Quand on rencontre Alain Resnais pour évoquer Marienbad, un sourire s'esquisse sur ses lèvres. Et il s'excuse d'entrée : «Je n'ai pas grand-chose à dire. Dans l'Année dernière à Marienbad, c'est "l'année dernière" qui compte, pas "Marienbad". Je n'y ai jamais été, et pas une image du film n'y a été tournée. C'est un leurre. Le film est construit sur l'incertitude, sur des sensations. C'est sans doute cela qui a créé un mythe autour de lui, et l'a renforcé au fil des années. Mais, quarante ans après, je vous le confirme : Marienbad est une pure illusion...»
####################
• Consignes:
1. Traduisez en anglais cette phrase de l'extrait sur Marienbad : « Le film est construit sur l'incertitude, sur des sensations. »
2. Poursuivez en quelques phrases l'extrait sur Alain Resnais et Marienbad, à partir de sa dernière phrase.
####################
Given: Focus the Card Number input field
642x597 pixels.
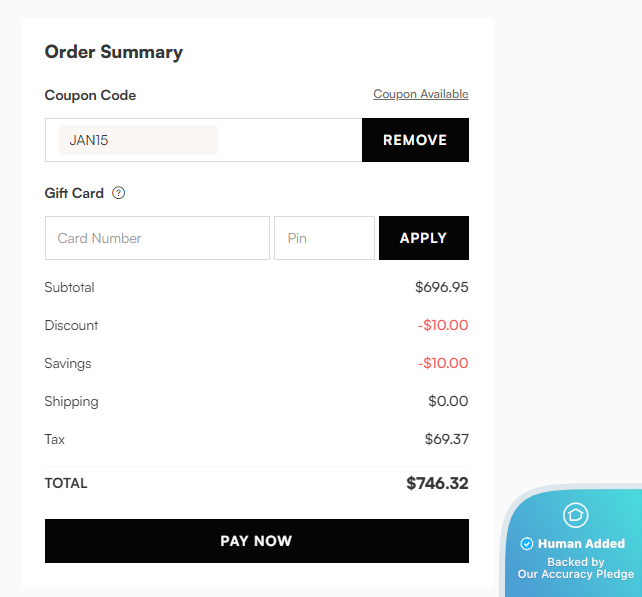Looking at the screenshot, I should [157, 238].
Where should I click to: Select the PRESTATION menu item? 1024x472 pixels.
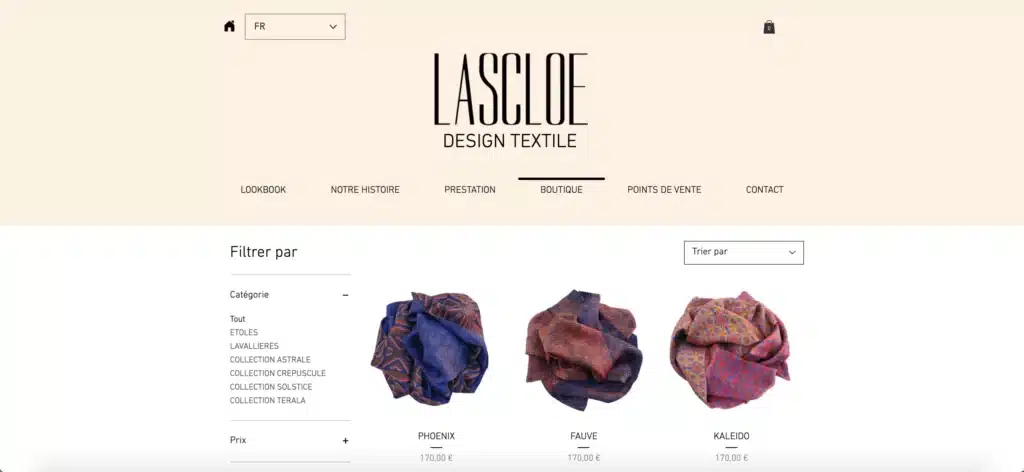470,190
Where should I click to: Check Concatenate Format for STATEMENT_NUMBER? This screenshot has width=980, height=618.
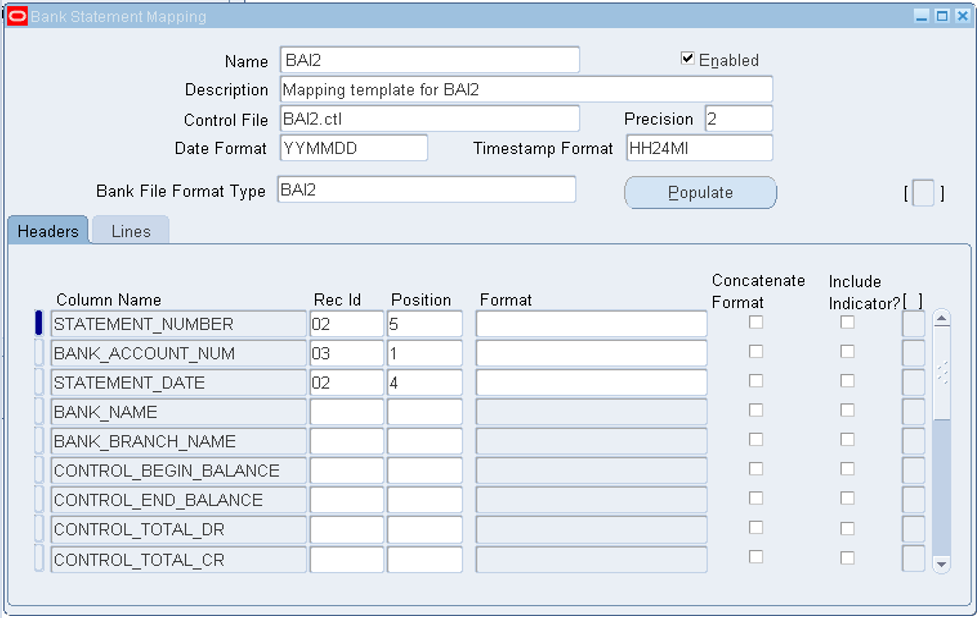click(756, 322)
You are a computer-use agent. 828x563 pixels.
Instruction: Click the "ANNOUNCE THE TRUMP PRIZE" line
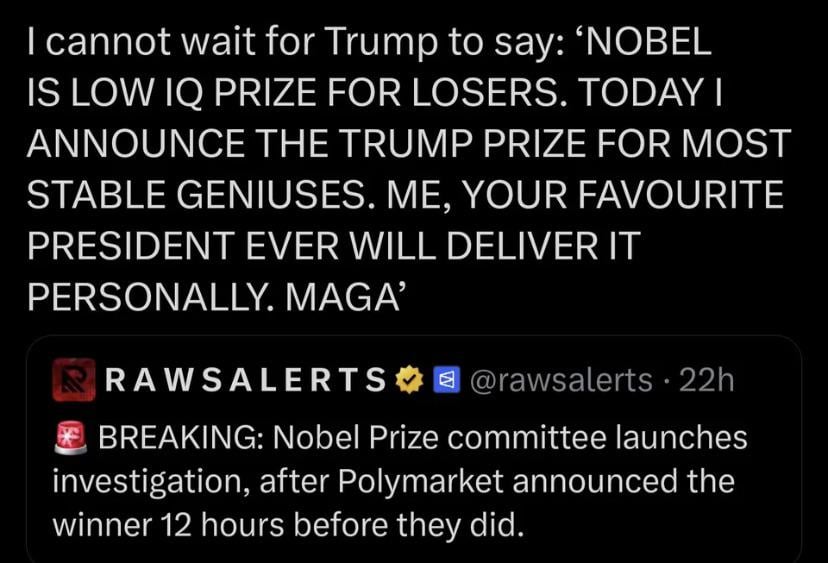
####################
• Résultats:
1. The film is built on uncertainty, on sensations.

2.
Dans le film tourné en 1961, écrit par Alain Robbe-Grillet, le mythe est lancé : dans un palace baroque, un homme (Giorgio Albertazzi) essaie de persuader une belle jeune femme brune (Delphine Seyrig) qu'ils se seraient connus et aimés «l'année dernière à Marienbad». La scène, en fait, est plus complexe. L'homme, qui est fasciné par le visage de cette femme, vu des dizaines de fois par fragments, par éclats, finit par lui dire : «La première fois que je vous ai vue, c'était dans les jardins de Frederiksbad...» Elle nie, ne se souvient de rien, n'y est jamais allée. Et monsieur X de répliquer : «Eh bien, c'était ailleurs peut-être, à Karlstadt, à Marienbad, ou à Baden-Salsa ­ ou même ici, dans ce salon.» Scène de drague en Bohême.

«Récit suspendu».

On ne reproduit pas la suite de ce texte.